1. Field of the Invention
The present invention relates to novel compounds and anticancer drug potentiaters containing them as effective components.
2. Description of the Prior Art
Since the number of cancer patients is increasing year after year and cancer is the leading death cause today in many countries, cancer treatment is of great social interest.
Research and development regarding anticancer drugs for cancer treatment have been actively pursued and various anticancer drugs have been clinically used for therapeutic benefit. The effect of these agents steadily improves from year to year. However, in many cases, the agents do not necessarily completely control cancer growth and prolong the life of cancer patients. Furthermore, the use of multiple anticancer drugs in combination (multiple-drug treatment) have been tried in various clinical cases. However, likewise, the resulting effect is not entirely satisfactory cancer chemotherapy. Thus, development of novel therapeutic agents for the treatment of cancer from a fresh viewpoint is needed.
Development of more effective anticancer drugs or of means to deliver anticancer drugs more selectively to the target organs and tissues continues. Today, various research activities directed towards these goals are being conducted in many places throughout the world but only with increasing difficulty.
Another important aspect of cancer chemotherapy is potentiating the effects of chemotherapeutic agents. Development of potentiaters to facilitate presently available anticancer drugs, in particular for multiple drug-resistant cancers which is a serious clinical problem in cancer chemotherapy, is considered to be extremely important in cancer therapy. The background of the clinical incidence of resistance of cancer to anticancer drugs is complex. Clinically, two aspects are generally considered. The first is where the resistance is attributed to individual cancer patients. The second is where the resistance is attributed to cancer cells per se. Recently, as to the second aspect, the mechanism of tumor cell resistance has been elucidated at a molecular level and accordingly methods for therapy of this type of cancer resistance have been under investigation. Namely, a gene which is responsible for multi-drug-resistance has been recently isolated. It has been determined that this gene codes for a membrane protein, P-glycoprotein, and is expressed in multi-drug-resistant cells. It is suspected that the P-glycoprotein functions by promoting extracellular excretion of anticancer drugs and plays the central role in the mechanism of multiple-drug-resistance. Furthermore, it is suggested that the mechanism is partly common to that of the resistance to solid cancer which is by itself resistant to anticancer drugs.

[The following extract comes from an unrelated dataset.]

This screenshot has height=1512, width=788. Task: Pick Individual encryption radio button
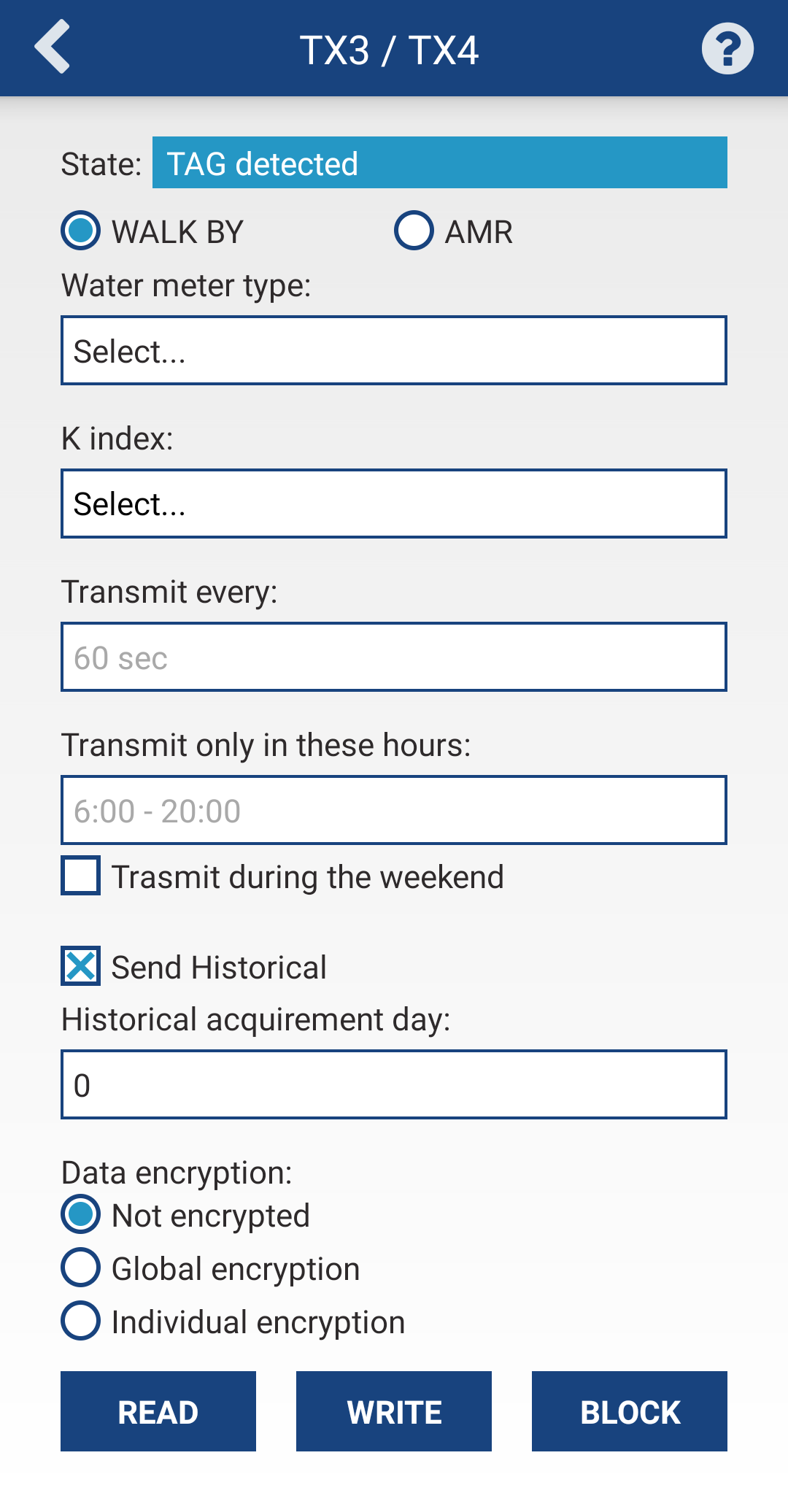(81, 1321)
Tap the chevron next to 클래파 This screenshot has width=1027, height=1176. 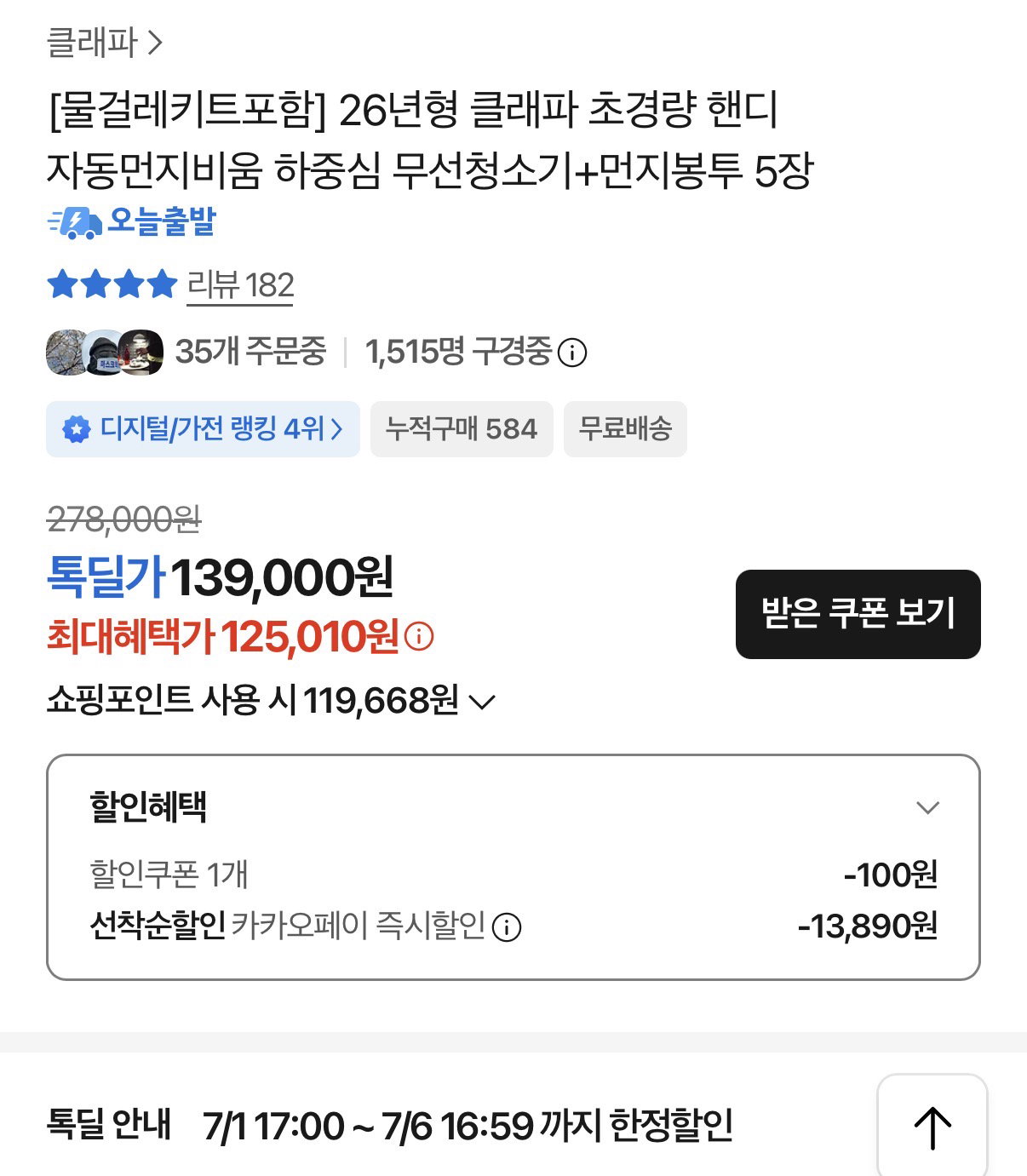154,42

Anticancer drugs primarily pass into the cell membrane to manifest their effect inside the cells; however, in drug-resistant cancer cells, anticancer drugs are discharged outside the cells due to the function of the P-glycoprotein, so that the drug concentration inside the cancer cells remains low. Consequently, the effect of the anticancer drugs is not exhibited to the fullest extent possible.
Accordingly, the present inventors consider that substances which can suppress the function of the P-glycoprotein so as to interfere with the outflow of anticancer drugs from cancer cells have ability to potentiate the effect of anticancer drugs and are particularly effective in overcoming drug resistance and thus make promising novel cancer chemotherapeutics.
In fact, Tsuruo et al. found that calcium antagonists such as verapamil prevent discharge of anticancer drugs from cancer cells and that, accordingly with the use of these calcium antagonists in combination, the effect of anticancer drugs such as adriamycin and vincristine on drug-resistant cancer cells is reinforced in vitro and in vivo. However, in the case where these calcium antagonists are used clinically for cancer patients, side effects such as hypotonia and arhythmia occur, which creates another serious problem in cancer chemotherapy. Consequently, drugs which have a stronger potentiating activity for anticancer drugs against drug-resistant cancers and manifest fewer side effects are desired.